Global Tax Chiefs Meet To Tackle International Tax Evasion

Global Tax Chiefs Meet To Tackle International Tax Evasion

The Joint Chiefs of Global Tax Enforcement, known as the J5, which was formed in mid-2018 to lead the fight against international tax crime and money laundering met this week. This group brings together leaders of tax enforcement authorities from Australia, Canada, the United Kingdom, the United States and the Netherlands.

These tax authorities believe that people may be using a sophisticated system to conceal and transfer wealth anonymously to evade their tax obligations and launder the proceeds of crime.

The IRS announced that significant information was obtained as a result and investigations are ongoing. It is expected that further criminal, civil and regulatory action will arise from these actions in each country.

For the United States: Don Fort, U.S. Chief, Internal Revenue Service Criminal Investigation, stated:

This is the first coordinated set of enforcement actions undertaken on a global scale by the J5 – the first of many. Working with the J5 countries who all have the same goal, we are able to broaden our reach, speed up our investigations and have an exponentially larger impact on global tax administration. Tax cheats in the US and abroad should be on notice that their days of non-compliance are over.”

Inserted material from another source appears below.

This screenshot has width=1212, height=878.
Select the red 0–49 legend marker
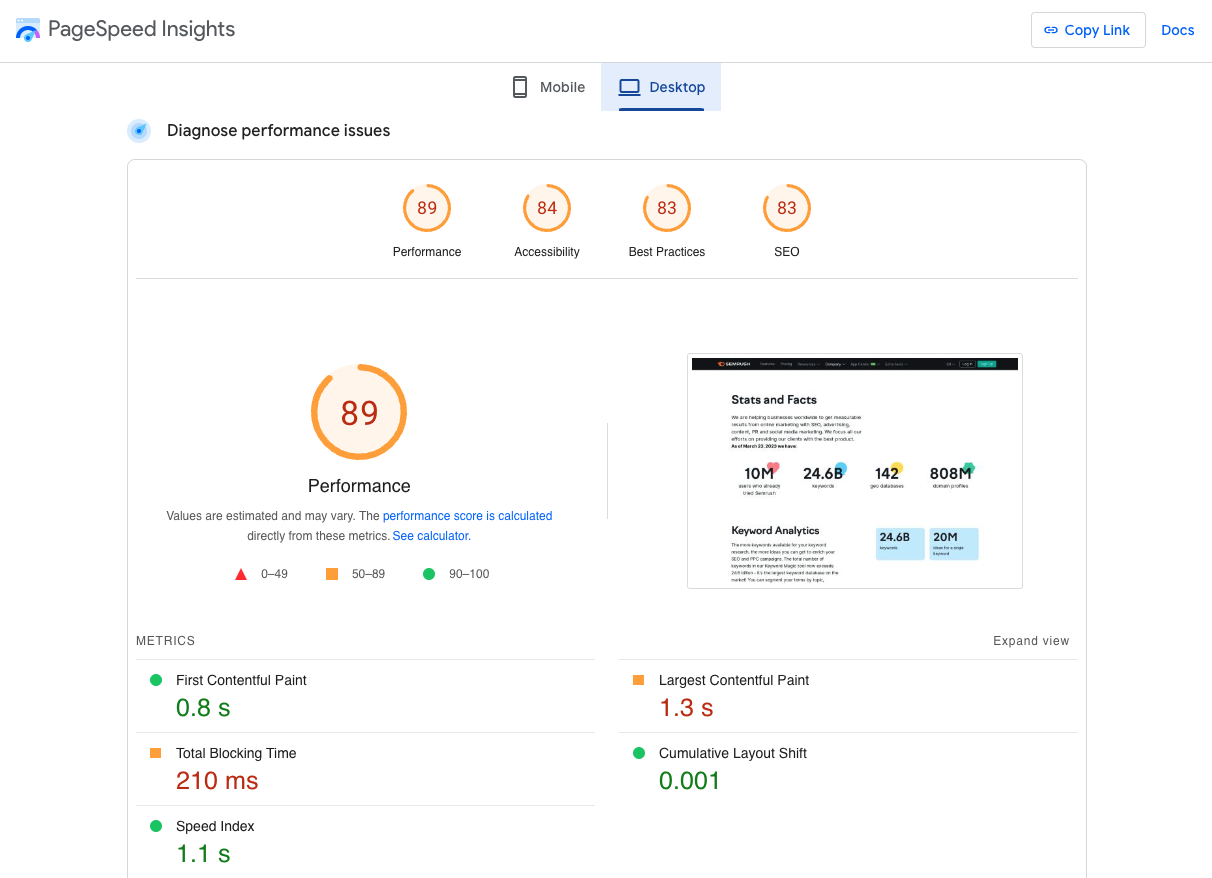coord(240,573)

Penalties for Non-Compliance.

Federal tax law requires U.S. taxpayers to pay taxes on all income earned worldwide. U.S. taxpayers must also report foreign financial accounts if the total value of the accounts exceeds $10,000 at any time during the calendar year. Willful failure to report a foreign account can result in a fine of up to 50% of the amount in the account at the time of the violation and may even result in the IRS filing criminal charges.

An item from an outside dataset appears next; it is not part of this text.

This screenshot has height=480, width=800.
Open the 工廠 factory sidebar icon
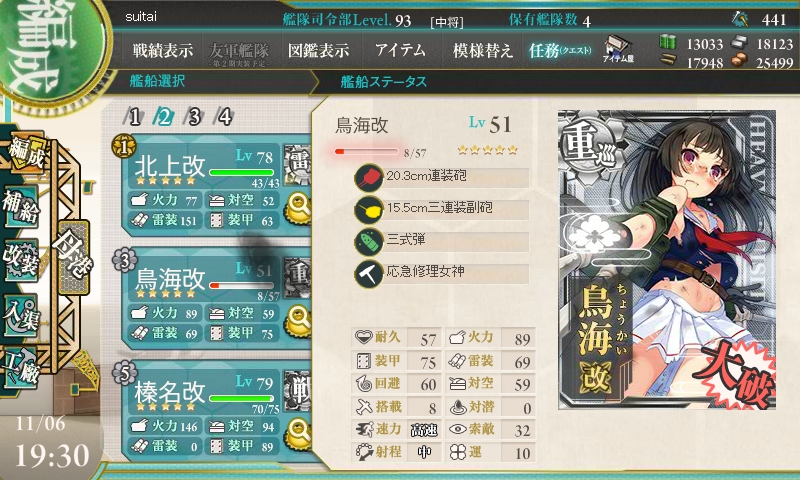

Civil Fraud – If your failure to file is due to fraud, the penalty is 15% for each month or part of a month that your return is late, up to a maximum of 75%.

Criminal Fraud – Any person who willfully attempts in any manner to evade or defeat any tax under the Internal Revenue Code or the payment thereof is, in addition to other penalties provided by law, guilty of a felony and, upon conviction thereof, can be fined not more than $100,000 ($500,000 in the case of a corporation), or imprisoned not more than five years, or both, together with the costs of prosecution (Code Sec. 7201).

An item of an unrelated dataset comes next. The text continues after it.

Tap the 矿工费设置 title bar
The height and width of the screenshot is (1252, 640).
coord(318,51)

The term “willfully” has been interpreted to require a specific intent to violate the law (U.S. v. Pomponio, 429 U.S. 10 (1976)). The term “willfulness” is defined as the voluntary, intentional violation of a known legal duty (Cheek v. U.S., 498 U.S. 192 (1991)).

Additionally, the penalties for FinCEN Form 114, Report of Foreign Bank and Financial Accounts (FBAR) noncompliance are stiffer than the civil tax penalties ordinarily imposed for delinquent taxes. For non-willful violations, it is $10,000.00 per account per year going back as far as six years. For willful violations, the penalties for noncompliance which the government may impose include a fine of not more than $500,000 and imprisonment of not more than five years, for failure to file a report, supply information, and for filing a false or fraudulent report.

Lastly, failing to file Form 8938 when required could result in a $10,000 penalty, with an additional penalty up to $50,000 for continued failure to file after IRS notification. A 40% penalty on any understatement of tax attributable to non-disclosed assets can also be imposed.

Voluntary Disclosure

Since September 28, 2018, the IRS discontinued the Offshore Voluntary Disclosure Program (OVDP); however, on November 20, 2018 the IRS issued guidelines by which taxpayers with undisclosed foreign bank account and unreported foreign income can still come forward with a voluntary disclosure.   The voluntary disclosure program is specifically designed for taxpayers with exposure to potential criminal liability and/or substantial civil penalties due to a willful failure to report foreign financial assets or foreign in income. In general, voluntary disclosures will include a six-year disclosure period. The disclosure period will require examinations of the most recent six tax years so taxpayers must submit all required returns and reports for the disclosure period. Click here for more information on available Voluntary Disclosure Programs.

What Should You Do?

Recent closure and liquidation of foreign accounts will not remove your exposure for non-disclosure as the IRS will be securing bank information for the last eight years. Additionally, as a result of the account closure and distribution of funds being reported in normal banking channels, this will elevate your chances of being selected for investigation by the IRS. For those taxpayers who have submitted delinquent FBAR’s and amended tax returns without applying for amnesty (referred to as a “quiet disclosure”), the IRS has blocked the processing of these returns and flagged these taxpayers for further investigation. You should also expect that the IRS will use such conduct to show willfulness by the taxpayer to justify the maximum punishment.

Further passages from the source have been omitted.